Some of the drawings and paintings from the 1940’s made me think of Picasso, by this approach to the human form with geometrical shapes:img_4802

Of the incredible amount of art works on display here I found the vast series of self portraits the most interesting. Although most were in graphite on paper, there was an incredible and inspiring amount of different styles and approaches to the self portrait- all with the eyes as the exaggerated main focus.

This is a three dimensional version with the eyes and eyelashes in wire standing out from the canvas- a fun idea.img_4786This is a self portrait with Alamada’s wife in oil- an interesting difference in sizes, that reappeared in other whole figure paintings of the couple.

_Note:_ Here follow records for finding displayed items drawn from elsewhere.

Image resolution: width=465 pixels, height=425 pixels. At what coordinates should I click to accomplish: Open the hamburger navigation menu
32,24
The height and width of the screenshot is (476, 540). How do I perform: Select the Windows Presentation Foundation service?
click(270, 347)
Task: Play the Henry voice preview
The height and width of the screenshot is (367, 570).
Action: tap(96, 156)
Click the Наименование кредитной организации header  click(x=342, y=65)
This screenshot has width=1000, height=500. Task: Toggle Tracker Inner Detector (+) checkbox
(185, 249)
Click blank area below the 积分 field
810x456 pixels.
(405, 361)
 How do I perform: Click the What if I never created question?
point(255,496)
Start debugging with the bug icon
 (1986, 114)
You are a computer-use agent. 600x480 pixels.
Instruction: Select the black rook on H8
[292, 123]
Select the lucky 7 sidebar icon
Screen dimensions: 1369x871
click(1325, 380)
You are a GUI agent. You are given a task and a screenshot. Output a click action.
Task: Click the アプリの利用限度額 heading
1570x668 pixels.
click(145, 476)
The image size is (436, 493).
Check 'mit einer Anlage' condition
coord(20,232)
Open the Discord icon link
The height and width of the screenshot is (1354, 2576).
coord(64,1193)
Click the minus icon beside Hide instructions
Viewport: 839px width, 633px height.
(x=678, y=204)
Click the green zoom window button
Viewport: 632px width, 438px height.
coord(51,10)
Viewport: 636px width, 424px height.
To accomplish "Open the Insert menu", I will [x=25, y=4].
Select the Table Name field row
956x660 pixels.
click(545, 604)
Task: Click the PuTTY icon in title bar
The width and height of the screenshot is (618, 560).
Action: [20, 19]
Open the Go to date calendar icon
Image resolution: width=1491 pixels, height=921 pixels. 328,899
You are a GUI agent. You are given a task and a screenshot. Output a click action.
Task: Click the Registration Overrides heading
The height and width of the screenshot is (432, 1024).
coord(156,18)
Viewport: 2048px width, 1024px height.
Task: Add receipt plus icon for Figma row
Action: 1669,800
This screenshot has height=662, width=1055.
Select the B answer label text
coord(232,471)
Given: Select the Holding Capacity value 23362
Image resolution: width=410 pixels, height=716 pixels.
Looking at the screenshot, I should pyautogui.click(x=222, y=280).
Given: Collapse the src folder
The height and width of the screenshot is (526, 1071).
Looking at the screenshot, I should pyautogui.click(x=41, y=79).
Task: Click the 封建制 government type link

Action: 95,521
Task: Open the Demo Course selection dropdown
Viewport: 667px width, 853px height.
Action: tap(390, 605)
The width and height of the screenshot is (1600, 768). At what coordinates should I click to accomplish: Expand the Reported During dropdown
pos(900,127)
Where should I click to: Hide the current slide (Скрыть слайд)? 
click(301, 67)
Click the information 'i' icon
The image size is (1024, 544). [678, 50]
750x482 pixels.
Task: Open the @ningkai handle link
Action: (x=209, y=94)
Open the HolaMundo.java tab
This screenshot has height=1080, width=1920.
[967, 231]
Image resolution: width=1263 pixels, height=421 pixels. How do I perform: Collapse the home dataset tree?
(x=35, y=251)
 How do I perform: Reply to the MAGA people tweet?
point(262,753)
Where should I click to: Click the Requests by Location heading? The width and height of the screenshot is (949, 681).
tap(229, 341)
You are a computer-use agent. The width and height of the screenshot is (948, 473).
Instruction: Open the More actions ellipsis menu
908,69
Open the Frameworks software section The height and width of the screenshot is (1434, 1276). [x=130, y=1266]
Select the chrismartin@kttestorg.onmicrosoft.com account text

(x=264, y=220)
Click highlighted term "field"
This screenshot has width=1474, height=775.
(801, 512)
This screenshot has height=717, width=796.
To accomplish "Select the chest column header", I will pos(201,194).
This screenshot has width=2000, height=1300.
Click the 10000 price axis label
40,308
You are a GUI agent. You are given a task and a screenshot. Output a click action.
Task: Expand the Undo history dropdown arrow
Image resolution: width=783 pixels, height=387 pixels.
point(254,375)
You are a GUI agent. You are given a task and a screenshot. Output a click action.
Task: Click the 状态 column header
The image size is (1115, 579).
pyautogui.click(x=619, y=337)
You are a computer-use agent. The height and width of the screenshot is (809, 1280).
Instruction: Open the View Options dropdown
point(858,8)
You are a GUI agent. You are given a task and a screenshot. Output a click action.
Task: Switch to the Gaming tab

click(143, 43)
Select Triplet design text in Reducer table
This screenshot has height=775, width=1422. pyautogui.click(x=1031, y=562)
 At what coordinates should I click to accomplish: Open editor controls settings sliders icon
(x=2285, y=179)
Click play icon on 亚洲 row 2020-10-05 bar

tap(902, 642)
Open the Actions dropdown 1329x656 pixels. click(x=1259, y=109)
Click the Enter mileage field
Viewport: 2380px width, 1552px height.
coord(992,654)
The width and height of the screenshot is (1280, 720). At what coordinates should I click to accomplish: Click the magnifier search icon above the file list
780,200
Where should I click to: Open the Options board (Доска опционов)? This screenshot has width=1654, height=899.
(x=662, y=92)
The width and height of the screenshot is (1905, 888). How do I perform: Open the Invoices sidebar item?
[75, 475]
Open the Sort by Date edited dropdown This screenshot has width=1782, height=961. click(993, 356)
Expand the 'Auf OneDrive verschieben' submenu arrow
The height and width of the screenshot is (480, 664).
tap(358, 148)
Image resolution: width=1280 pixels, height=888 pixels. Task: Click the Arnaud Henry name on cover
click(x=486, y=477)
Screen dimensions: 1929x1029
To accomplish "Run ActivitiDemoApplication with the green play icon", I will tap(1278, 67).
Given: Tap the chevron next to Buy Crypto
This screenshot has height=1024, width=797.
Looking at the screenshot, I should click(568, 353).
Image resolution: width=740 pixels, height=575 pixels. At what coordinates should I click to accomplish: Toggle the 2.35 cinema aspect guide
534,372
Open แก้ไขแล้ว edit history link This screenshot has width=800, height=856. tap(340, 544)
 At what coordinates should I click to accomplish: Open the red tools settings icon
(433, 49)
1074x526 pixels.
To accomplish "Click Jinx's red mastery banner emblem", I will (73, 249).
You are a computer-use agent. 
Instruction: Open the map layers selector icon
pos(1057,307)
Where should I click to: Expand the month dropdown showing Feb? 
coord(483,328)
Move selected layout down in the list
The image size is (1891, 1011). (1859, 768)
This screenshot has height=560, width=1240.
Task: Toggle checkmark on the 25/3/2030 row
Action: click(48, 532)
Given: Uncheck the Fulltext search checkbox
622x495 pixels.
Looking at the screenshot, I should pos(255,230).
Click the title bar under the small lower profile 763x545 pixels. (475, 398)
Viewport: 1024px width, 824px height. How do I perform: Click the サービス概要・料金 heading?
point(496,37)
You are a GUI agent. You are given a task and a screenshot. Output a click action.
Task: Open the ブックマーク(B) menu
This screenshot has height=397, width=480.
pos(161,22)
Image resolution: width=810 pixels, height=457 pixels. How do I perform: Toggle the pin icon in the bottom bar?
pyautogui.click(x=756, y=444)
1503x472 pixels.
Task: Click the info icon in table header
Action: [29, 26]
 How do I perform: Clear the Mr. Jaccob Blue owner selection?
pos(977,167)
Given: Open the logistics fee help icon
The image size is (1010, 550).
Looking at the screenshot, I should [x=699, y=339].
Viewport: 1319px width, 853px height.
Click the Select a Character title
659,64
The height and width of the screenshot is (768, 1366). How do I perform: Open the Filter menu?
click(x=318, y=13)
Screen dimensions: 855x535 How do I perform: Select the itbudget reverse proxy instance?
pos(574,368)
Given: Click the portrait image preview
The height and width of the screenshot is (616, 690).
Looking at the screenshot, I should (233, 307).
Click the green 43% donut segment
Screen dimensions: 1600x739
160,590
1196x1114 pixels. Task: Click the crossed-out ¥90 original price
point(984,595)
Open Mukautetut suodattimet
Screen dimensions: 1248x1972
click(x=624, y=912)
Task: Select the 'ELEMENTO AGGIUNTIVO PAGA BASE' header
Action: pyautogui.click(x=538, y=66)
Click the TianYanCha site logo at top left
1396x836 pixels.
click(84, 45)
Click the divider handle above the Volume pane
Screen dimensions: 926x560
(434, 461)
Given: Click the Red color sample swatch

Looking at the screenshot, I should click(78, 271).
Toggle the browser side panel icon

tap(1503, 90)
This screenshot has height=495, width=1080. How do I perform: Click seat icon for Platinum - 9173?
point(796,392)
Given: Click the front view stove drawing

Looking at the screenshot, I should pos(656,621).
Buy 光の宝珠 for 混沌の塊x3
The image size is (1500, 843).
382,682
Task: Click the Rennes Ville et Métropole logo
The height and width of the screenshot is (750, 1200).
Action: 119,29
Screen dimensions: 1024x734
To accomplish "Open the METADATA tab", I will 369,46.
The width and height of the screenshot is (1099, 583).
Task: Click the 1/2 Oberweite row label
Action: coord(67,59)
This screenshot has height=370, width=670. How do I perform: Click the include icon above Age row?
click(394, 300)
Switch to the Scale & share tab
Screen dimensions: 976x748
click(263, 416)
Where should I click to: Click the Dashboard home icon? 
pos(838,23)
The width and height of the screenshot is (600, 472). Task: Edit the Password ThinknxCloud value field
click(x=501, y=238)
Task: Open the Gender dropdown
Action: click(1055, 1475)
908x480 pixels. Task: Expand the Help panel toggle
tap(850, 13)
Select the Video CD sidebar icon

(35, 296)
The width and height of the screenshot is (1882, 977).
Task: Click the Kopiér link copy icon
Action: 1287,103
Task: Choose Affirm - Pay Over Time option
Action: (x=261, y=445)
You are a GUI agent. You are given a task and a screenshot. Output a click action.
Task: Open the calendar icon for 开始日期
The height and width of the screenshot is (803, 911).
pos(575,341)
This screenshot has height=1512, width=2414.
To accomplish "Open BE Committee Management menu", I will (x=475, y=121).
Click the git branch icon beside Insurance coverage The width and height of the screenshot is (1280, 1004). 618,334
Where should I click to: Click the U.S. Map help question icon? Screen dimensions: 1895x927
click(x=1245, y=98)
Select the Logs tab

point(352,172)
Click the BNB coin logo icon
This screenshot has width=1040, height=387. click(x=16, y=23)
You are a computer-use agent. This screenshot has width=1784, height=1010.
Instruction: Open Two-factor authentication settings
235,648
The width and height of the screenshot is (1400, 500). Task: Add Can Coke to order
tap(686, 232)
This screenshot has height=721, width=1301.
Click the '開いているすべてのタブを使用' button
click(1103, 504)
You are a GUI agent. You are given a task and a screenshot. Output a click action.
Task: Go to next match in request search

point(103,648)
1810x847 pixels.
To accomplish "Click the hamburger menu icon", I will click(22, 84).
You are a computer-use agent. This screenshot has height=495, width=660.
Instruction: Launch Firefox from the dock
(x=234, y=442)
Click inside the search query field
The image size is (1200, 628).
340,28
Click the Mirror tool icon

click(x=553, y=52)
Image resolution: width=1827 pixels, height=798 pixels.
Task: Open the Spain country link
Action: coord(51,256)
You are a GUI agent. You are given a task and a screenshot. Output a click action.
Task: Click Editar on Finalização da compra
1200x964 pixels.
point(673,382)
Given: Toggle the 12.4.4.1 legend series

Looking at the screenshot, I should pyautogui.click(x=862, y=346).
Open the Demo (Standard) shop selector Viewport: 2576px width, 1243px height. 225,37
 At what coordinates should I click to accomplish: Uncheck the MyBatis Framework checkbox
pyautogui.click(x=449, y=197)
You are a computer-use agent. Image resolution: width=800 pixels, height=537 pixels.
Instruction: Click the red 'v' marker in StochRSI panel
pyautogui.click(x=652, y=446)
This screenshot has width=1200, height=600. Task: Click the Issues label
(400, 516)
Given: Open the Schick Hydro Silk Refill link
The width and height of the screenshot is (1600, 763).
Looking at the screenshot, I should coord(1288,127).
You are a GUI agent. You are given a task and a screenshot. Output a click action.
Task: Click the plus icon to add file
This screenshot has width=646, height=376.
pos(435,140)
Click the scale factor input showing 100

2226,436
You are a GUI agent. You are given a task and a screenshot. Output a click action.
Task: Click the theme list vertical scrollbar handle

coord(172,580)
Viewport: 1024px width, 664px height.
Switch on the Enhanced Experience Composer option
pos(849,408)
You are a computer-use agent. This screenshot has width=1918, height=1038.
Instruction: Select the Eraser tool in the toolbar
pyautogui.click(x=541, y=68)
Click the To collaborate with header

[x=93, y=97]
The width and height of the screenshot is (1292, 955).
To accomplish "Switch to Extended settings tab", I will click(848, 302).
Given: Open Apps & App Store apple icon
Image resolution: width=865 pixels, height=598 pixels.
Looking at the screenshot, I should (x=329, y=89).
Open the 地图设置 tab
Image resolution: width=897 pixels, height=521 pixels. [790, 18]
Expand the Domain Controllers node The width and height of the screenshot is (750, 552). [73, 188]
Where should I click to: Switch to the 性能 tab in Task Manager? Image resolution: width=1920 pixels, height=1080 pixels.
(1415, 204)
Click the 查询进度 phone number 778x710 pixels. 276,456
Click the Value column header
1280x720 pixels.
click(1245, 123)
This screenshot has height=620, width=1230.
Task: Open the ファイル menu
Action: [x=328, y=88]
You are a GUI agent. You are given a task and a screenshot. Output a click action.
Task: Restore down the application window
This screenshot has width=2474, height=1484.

I particularly liked these two tender simple portraits in graphite with a beautiful range of tones of grey and soft expressions:

Almada, like Picasso and other artists of their time, had a period painting the Saltimbanco- street artists and acrobats, and being fascinated by the circus. I enjoyed looking at the expanded possibilities of seeing the human figures and picked up some ideas about varying the shape of the canvas, but in all this was a whole room of paintings that did not really appeal to me as much as the subtler graphite works.

I felt especially touched by this small ink drawing that looked a little lost among all the more expressive works:

img_4877I love how the figure is just hinted at and stands out from  the flowers in the background. This is something I want to draw! Detailed vegetation or a pattern in the background and the transparent elusive figure .

Thinking of the dynamic figure drawing exercises coming up soon- i took a closer look at these ink drawings of couples- the fluid merging forms creating a single dynamic pose:

All in all this exhibition was a very rich and inspiring experience and I am so happy to learn some more about Portuguese artists, as I am spending more time in this beautiful country now. I was also pleasantly surprised to discover how very popular and well visited an exhibition like this is, although it did make seeing some works a little difficult.